→ **STATED TASK**: In the data below, copy out word for word the lines from the one containing "Image resolution: width=2576 pixels, height=1372" through the one containing "center [1323, 1203].", including both of those lines and nothing else.

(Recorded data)
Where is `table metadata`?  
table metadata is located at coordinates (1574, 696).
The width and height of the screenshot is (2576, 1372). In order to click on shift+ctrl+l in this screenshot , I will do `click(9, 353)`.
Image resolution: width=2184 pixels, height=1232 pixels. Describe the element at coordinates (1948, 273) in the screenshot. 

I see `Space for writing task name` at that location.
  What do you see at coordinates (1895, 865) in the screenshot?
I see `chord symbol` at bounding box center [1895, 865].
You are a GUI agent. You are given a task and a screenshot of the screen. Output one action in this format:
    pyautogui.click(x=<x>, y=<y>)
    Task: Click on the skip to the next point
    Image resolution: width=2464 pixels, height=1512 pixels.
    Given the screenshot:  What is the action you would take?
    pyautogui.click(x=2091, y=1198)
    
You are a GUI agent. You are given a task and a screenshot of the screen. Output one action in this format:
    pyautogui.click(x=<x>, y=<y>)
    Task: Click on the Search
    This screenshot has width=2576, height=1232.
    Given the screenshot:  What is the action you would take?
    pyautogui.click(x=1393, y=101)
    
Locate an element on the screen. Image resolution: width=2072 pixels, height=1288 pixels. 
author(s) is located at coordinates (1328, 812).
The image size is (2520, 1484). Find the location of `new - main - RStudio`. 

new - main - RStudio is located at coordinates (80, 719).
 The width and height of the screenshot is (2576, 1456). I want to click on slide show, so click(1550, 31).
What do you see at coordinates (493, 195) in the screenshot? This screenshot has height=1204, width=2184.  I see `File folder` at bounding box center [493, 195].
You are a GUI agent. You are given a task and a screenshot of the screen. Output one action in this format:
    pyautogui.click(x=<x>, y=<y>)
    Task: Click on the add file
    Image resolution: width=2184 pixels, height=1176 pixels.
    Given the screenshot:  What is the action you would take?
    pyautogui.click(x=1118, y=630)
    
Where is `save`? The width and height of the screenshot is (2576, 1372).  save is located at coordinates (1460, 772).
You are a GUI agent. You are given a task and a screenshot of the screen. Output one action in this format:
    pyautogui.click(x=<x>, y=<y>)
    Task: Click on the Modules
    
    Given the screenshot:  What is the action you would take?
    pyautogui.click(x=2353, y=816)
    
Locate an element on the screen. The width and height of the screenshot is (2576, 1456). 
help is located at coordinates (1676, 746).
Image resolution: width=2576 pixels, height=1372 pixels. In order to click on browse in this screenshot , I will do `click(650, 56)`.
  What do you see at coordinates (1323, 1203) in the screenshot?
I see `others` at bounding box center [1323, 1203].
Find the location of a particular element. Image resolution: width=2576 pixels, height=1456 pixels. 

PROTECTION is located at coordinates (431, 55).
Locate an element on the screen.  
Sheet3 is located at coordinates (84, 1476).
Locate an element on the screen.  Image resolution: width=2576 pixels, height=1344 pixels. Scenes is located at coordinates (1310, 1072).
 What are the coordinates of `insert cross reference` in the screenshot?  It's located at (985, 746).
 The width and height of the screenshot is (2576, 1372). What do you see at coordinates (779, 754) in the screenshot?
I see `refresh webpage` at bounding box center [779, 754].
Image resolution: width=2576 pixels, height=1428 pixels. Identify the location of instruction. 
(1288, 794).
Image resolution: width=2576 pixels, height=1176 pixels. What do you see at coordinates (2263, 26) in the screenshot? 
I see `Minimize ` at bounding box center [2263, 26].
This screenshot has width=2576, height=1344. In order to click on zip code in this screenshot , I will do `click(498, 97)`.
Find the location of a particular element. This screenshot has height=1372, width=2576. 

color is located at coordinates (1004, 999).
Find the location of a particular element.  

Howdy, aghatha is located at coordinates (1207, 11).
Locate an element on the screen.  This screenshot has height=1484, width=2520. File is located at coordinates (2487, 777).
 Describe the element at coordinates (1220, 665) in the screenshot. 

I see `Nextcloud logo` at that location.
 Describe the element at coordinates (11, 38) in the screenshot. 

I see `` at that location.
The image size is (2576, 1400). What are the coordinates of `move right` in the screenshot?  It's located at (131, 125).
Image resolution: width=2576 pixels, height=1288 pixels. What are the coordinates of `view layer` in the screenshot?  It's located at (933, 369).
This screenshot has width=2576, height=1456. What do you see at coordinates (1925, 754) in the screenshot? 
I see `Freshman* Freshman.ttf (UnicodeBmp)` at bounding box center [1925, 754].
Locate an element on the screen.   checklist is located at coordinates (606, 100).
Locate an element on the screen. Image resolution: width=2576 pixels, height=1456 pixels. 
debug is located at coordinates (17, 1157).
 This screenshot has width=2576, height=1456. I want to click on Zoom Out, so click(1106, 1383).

→ **COMPLETE RESPONSE**:
Image resolution: width=2576 pixels, height=1372 pixels. In order to click on browse in this screenshot , I will do `click(650, 56)`.
  What do you see at coordinates (1323, 1203) in the screenshot?
I see `others` at bounding box center [1323, 1203].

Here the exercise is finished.